186 morts et 122 disparus ! La rupture du barrage minier le 25 janvier à Brumadinho, au sud-est du Brésil, s’annonce comme une nouvelle catastrophe environnementale et humaine de plus.
Trois ans après le drame de Mariana, les conséquences écologiques risquent fort d’être majeures. Et comme à Mariana en 2015 avec le peuple Krenak, c’est la vie d’un autre peuple autochtone qui est menacée, les Pataxó Hã-hã-Hãe.
Avec Marion Veber, chargée de mission Droits des peuples à la Fondation France Libertés
Les représentants de cette population dénoncent l’exploitation démesurée de la nature au nom du développement. Est-ce que cette nouvelle tragédie en annonce d’autres ? Est-ce qu’elles peuvent se reproduire au Brésil ?
« Oui. On le constate puisque, suite au crime de 2015, le PDG s’engage à prendre des mesures, mais ce n’est pas le cas. Ce qu’on constate c’est qu’au Brésil il y a des failles d’un point de vue de la sécurité des barrages et de la surveillance de ces structures minières en général. Mais ce n’est pas que le cas du Brésil. Partout dans le monde, on a connu des ruptures de barrages de déchets miniers, que ce soit en Roumanie ou dans d’autres Etats. Et donc cela pose finalement la question de l’extractivisme en général qui, en mettant les profits en priorités, fait fi des droits humains, de l’environnement et des potentiels morts que cette activité pourrait générer ».

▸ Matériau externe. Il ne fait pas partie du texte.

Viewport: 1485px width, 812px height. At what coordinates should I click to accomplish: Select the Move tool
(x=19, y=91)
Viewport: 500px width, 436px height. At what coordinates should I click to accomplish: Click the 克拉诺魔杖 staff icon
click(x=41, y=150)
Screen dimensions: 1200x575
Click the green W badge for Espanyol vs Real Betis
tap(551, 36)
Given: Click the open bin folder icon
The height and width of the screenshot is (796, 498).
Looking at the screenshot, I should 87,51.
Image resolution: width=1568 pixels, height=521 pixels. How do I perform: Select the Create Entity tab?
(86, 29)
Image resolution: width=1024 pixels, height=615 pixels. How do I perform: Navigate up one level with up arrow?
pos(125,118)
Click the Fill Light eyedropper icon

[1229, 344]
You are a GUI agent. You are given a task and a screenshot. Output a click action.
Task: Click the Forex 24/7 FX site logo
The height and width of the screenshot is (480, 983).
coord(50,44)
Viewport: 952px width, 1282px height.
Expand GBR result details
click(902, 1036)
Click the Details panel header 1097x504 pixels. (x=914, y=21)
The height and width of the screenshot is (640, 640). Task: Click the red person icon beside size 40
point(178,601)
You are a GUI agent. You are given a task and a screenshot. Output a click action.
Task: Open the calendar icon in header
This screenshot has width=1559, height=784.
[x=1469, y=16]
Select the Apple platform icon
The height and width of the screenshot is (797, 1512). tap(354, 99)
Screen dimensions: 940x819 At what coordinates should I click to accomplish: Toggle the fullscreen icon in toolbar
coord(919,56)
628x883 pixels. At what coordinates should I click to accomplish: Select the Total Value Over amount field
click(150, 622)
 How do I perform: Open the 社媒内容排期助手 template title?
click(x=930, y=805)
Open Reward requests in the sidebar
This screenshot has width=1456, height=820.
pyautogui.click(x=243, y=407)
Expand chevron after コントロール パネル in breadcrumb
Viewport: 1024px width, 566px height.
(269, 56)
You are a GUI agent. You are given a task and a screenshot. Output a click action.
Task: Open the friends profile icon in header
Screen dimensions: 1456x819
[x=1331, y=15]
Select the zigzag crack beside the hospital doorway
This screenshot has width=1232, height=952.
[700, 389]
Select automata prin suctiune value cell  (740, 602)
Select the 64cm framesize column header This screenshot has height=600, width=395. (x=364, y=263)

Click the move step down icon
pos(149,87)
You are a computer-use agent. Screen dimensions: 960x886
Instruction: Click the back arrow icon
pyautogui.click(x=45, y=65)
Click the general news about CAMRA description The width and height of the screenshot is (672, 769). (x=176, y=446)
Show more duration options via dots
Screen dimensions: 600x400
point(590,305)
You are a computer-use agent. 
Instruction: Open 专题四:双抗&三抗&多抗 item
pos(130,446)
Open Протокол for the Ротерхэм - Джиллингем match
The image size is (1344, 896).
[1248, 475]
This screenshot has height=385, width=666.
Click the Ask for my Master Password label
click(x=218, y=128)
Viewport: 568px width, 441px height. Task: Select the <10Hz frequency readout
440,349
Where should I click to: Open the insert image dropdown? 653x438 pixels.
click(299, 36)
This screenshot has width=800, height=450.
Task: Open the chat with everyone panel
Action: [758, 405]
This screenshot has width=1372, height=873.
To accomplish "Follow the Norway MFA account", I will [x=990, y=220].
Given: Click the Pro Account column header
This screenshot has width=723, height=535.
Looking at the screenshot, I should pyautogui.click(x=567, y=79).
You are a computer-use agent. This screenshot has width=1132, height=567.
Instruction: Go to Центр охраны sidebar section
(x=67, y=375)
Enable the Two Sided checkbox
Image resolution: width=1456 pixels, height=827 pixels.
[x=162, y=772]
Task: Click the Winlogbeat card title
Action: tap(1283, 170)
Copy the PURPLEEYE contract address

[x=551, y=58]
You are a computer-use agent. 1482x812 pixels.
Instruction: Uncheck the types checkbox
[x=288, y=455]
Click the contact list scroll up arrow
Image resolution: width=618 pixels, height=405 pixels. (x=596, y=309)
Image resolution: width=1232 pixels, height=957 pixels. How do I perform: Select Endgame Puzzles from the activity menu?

Le 27 janvier, soit deux jours après la catastrophe, une alerte a été lancée non loin de là face au risque d’une rupture imminente d’un deuxième barrage appartenant à la même entreprise. Le 8 février, c’est ArcelorMittal qui a évacué 200 personnes d’une communauté située sous un barrage de la multinationale. Est-on dans un cycle infernal ? Le système est-il à bout de souffle ?
« C’est exactement ça. C’est d’ailleurs ce que dénoncent les peuples autochtones avec lesquels on travaille, mais aussi un grand nombre d’ONG et d’habitants qui souffrent de ces crimes. C’est effectivement un système qui aujourd’hui n’a plus de sens parce qu’on voit ses limites, mais qui malgré tout semble indépassable. C’est à dire qu’on vend ce système comme indépassable, comme forcément nécessaire à la société telle qu’elle est construite aujourd’hui. Et c’est vrai que l’extractivisme est le premier maillon d’une chaîne qui nous conduit jusqu’au consumérisme et la société telle qu’elle a été imaginée ces dernières décennies. Donc effectivement il faut aujourd’hui réfléchir à réformer tout ce système. Il y a des initiatives en ce sens à l’international notamment pour mieux encadrer les activités des multinationales pour que, a minima, les droits humains passent en priorité sur les profits. Mais on est encore très loin d’une réelle évolution sur ce plan-là ».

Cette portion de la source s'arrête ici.